TASK TO CARRY OUT: Rewrite the items below, changing every "screenshot" to "screen capture" and keeping everything else the same. Leave the pictures out.

— start STORED DATA —

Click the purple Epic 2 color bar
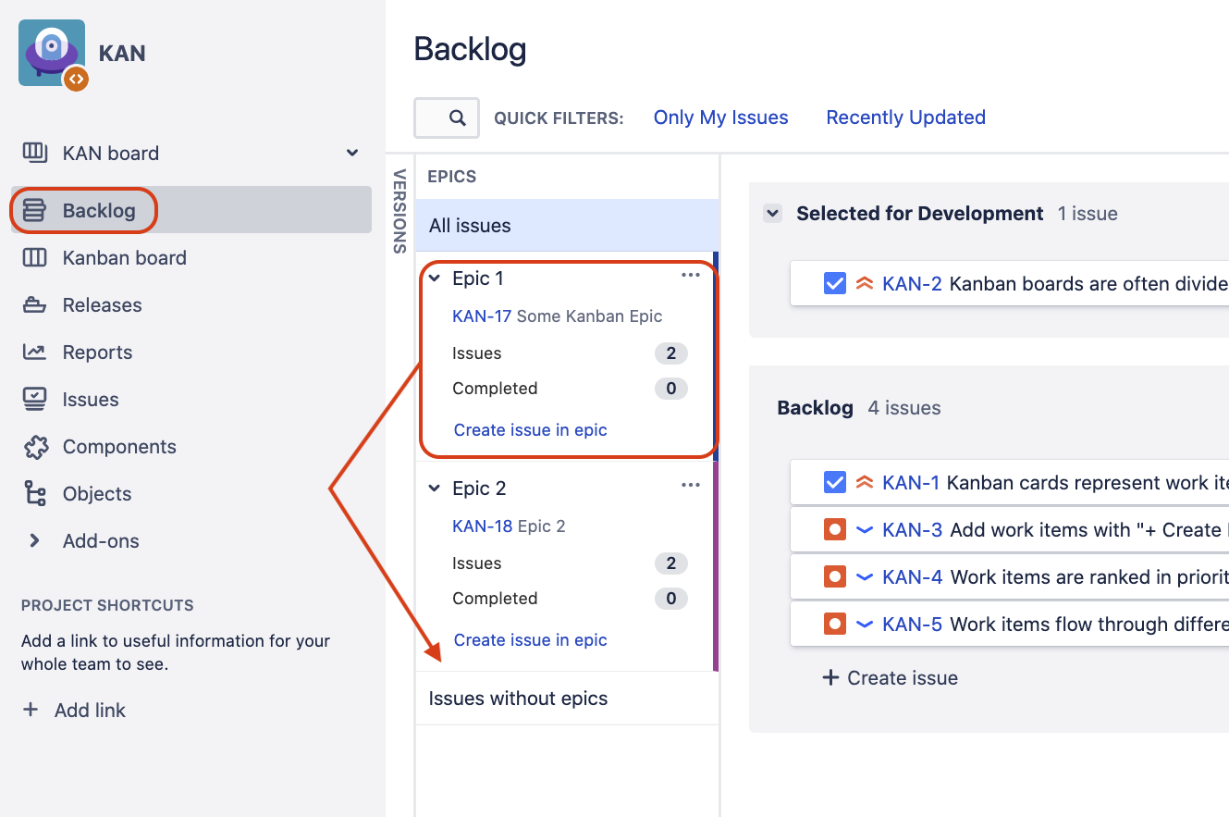 tap(715, 566)
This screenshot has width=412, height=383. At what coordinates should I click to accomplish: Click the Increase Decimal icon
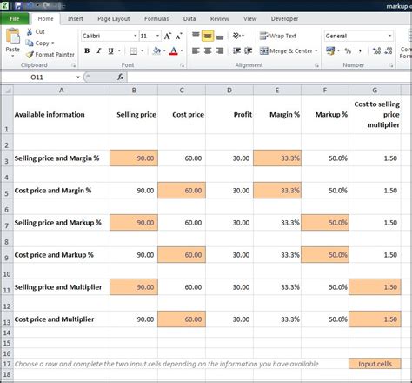pos(376,50)
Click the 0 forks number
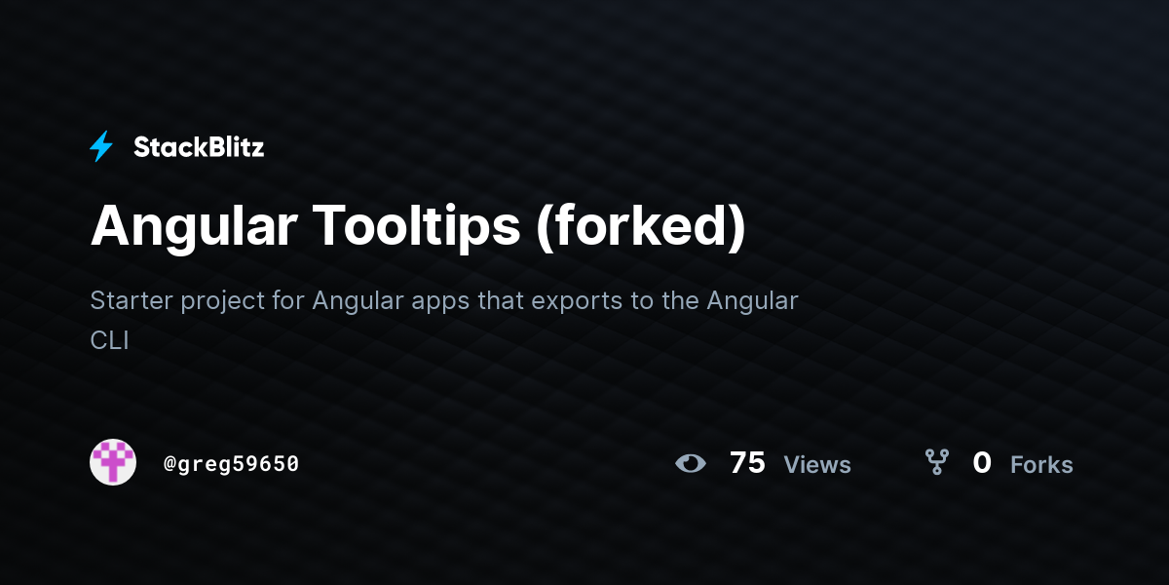 [x=982, y=462]
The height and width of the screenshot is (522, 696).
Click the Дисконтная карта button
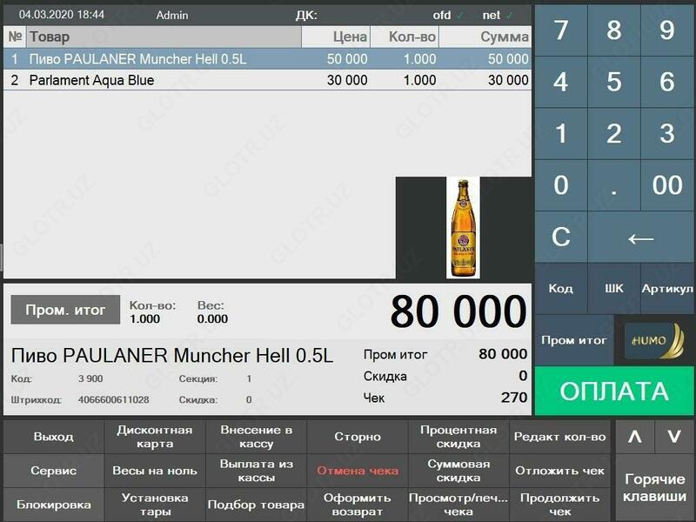point(155,437)
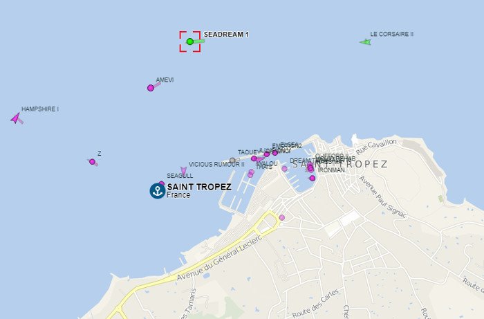Select the pale purple markers below THAIS label
Screen dimensions: 484x319
pyautogui.click(x=250, y=173)
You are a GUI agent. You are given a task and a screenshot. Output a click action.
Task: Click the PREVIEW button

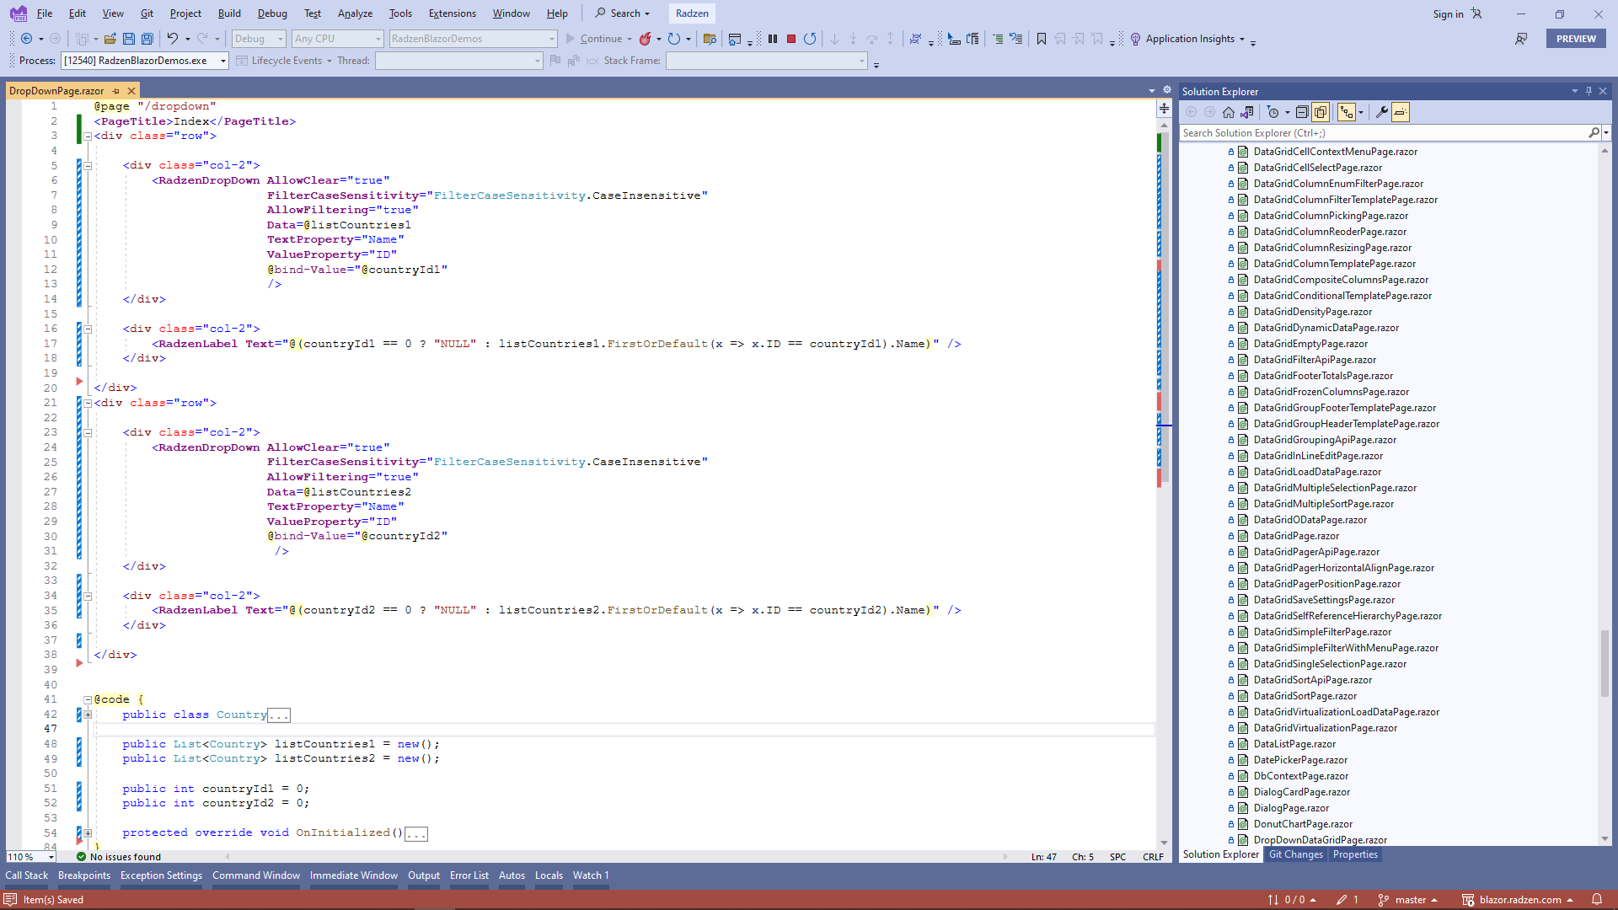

— end STORED DATA —

FINISHED ANSWER:
Click the purple Epic 2 color bar
 tap(715, 566)
This screen capture has width=412, height=383. At what coordinates should I click to accomplish: Click the Increase Decimal icon
pos(376,50)
Click the 0 forks number
 [x=982, y=462]
The height and width of the screen capture is (522, 696).
Click the Дисконтная карта button
point(155,437)
Select the pale purple markers below THAIS label
Screen dimensions: 484x319
pyautogui.click(x=250, y=173)
You are a GUI agent. You are given a task and a screen capture. Output a click action.
Task: Click the PREVIEW button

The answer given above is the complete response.